◆ What is being asked: Reproduce the records below, starting at the line containing "Open the basketball icon for Jour de match" and ending at the line containing "click(190, 554)". Substitute "avatar" for "profile picture" and leave everything else unchanged.

◆ Interface element records:
━━━

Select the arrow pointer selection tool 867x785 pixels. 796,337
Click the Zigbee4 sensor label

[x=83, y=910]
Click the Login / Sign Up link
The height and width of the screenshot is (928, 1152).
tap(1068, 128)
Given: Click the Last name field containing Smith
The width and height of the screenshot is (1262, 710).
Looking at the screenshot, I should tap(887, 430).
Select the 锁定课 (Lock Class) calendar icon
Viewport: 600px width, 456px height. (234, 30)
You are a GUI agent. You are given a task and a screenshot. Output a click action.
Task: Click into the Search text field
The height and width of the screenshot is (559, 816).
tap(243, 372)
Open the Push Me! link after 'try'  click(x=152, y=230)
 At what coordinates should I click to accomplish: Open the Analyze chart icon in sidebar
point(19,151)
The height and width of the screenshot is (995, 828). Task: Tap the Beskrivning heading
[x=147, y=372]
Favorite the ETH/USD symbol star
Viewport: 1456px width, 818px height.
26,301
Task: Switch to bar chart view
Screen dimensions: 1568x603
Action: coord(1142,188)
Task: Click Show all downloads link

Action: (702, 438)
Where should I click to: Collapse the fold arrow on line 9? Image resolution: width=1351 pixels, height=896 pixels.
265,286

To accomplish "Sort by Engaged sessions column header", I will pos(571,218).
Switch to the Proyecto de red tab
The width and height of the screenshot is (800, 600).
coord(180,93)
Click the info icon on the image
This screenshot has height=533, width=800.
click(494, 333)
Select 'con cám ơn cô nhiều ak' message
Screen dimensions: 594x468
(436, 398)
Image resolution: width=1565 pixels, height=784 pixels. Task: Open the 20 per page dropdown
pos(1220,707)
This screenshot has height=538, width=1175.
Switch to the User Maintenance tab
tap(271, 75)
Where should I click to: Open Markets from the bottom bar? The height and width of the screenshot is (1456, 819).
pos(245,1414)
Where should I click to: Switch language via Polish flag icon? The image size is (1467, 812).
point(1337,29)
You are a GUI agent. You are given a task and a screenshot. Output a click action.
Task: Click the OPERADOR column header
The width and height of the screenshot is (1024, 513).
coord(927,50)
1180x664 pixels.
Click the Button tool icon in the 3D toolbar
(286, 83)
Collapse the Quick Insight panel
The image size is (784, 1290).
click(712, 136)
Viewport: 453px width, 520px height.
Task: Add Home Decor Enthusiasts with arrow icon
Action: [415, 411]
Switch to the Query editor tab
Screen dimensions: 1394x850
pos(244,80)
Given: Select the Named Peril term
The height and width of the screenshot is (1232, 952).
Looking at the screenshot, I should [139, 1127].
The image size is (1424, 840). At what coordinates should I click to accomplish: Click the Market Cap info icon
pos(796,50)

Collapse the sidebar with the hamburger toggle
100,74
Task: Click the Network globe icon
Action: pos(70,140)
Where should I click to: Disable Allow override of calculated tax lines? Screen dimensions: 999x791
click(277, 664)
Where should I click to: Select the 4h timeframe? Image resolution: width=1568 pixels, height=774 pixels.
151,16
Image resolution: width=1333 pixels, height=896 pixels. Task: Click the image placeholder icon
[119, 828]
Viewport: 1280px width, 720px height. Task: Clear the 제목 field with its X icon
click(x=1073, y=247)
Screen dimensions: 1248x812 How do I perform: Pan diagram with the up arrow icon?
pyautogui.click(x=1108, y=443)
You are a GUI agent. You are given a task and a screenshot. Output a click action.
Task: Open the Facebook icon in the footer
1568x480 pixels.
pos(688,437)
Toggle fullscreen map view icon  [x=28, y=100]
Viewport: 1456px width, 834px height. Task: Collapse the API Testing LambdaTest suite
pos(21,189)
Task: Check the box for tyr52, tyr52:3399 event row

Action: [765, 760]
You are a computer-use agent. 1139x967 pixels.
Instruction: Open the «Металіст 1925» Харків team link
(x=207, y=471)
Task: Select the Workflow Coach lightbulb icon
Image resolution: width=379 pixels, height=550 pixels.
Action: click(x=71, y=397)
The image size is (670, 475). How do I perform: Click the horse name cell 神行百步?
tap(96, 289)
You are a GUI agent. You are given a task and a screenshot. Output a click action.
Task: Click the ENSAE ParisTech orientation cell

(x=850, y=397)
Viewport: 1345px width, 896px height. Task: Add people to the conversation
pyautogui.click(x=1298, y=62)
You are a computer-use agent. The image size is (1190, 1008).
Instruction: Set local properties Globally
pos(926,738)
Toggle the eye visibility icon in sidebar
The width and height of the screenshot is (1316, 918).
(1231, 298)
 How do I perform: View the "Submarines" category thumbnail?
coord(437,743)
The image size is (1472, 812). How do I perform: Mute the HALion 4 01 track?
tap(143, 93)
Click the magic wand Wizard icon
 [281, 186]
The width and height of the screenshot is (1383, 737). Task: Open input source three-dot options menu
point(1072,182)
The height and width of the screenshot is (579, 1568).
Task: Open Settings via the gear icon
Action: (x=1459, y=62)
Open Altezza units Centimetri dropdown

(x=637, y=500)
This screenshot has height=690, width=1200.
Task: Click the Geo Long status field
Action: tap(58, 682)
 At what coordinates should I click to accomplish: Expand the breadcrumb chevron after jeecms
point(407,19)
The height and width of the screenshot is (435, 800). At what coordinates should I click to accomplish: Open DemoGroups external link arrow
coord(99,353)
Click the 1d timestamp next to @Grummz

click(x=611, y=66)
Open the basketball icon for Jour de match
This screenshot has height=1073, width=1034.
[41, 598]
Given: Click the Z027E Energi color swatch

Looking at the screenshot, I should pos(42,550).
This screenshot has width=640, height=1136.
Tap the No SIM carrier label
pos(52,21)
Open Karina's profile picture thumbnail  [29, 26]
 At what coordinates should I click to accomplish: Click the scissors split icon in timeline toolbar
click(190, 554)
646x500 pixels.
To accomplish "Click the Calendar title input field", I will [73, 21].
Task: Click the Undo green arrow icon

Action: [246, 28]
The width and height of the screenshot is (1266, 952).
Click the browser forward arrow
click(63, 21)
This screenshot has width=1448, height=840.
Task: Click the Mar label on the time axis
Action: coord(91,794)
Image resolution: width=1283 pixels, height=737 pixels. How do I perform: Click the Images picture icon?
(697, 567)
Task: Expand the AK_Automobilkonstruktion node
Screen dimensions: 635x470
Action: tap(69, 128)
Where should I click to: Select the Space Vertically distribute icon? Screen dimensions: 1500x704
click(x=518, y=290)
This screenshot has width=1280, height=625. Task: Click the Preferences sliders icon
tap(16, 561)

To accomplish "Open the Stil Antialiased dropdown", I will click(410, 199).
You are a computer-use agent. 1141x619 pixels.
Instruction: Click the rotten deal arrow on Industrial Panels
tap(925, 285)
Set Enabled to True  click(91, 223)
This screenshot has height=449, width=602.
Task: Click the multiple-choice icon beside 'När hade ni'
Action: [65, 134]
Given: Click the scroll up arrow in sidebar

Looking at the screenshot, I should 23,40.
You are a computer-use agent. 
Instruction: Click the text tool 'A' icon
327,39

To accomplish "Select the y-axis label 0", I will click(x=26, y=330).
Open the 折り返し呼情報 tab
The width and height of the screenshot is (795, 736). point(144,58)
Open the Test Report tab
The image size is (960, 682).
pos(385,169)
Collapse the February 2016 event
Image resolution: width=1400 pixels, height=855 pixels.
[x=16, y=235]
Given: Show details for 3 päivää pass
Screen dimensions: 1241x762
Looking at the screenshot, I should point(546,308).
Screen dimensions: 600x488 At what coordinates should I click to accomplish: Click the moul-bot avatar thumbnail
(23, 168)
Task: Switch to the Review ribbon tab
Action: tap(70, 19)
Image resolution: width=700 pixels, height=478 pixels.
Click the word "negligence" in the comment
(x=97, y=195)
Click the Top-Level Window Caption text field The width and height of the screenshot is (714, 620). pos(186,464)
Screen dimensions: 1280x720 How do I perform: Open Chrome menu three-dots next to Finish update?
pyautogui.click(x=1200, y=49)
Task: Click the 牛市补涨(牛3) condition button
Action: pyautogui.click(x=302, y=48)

━━━

◆ Response:
Open the basketball icon for Jour de match
This screenshot has height=1073, width=1034.
[41, 598]
Given: Click the Z027E Energi color swatch

Looking at the screenshot, I should pos(42,550).
This screenshot has width=640, height=1136.
Tap the No SIM carrier label
pos(52,21)
Open Karina's avatar thumbnail  [29, 26]
 At what coordinates should I click to accomplish: Click the scissors split icon in timeline toolbar
click(190, 554)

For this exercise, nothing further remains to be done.